=== YOUR INSTRUCTIONS ===
Please rewrite the data below, beginning at the line that has "Given: Clear the" and stopping after the line that has "click(x=48, y=71)". Replace "icon" with "symbol", change nothing else, and leave the pictures out.

=== WORKING DATA ===
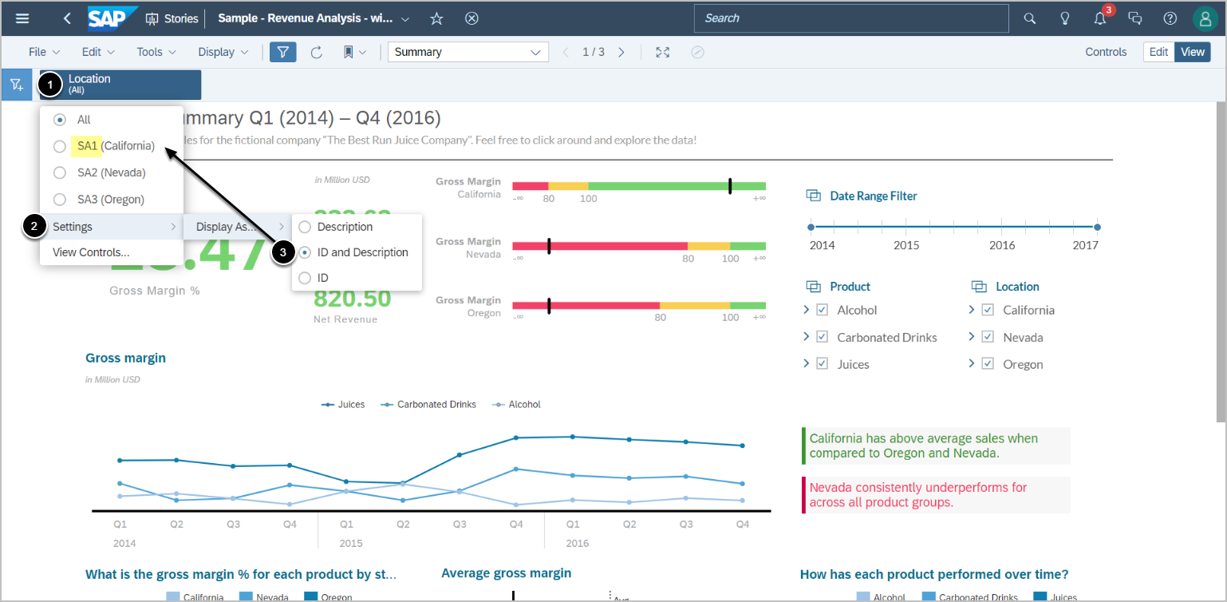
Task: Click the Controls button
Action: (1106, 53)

--

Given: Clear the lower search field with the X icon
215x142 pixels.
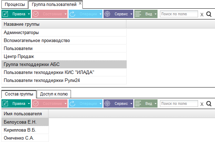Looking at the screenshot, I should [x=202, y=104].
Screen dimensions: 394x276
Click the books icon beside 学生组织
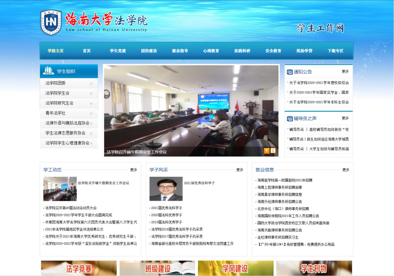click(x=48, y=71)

=== EXERCISE ANSWER ===
Given: Clear the lower search field with the X symbol
215x142 pixels.
Looking at the screenshot, I should [x=202, y=104].
Screen dimensions: 394x276
Click the books symbol beside 学生组织
click(x=48, y=71)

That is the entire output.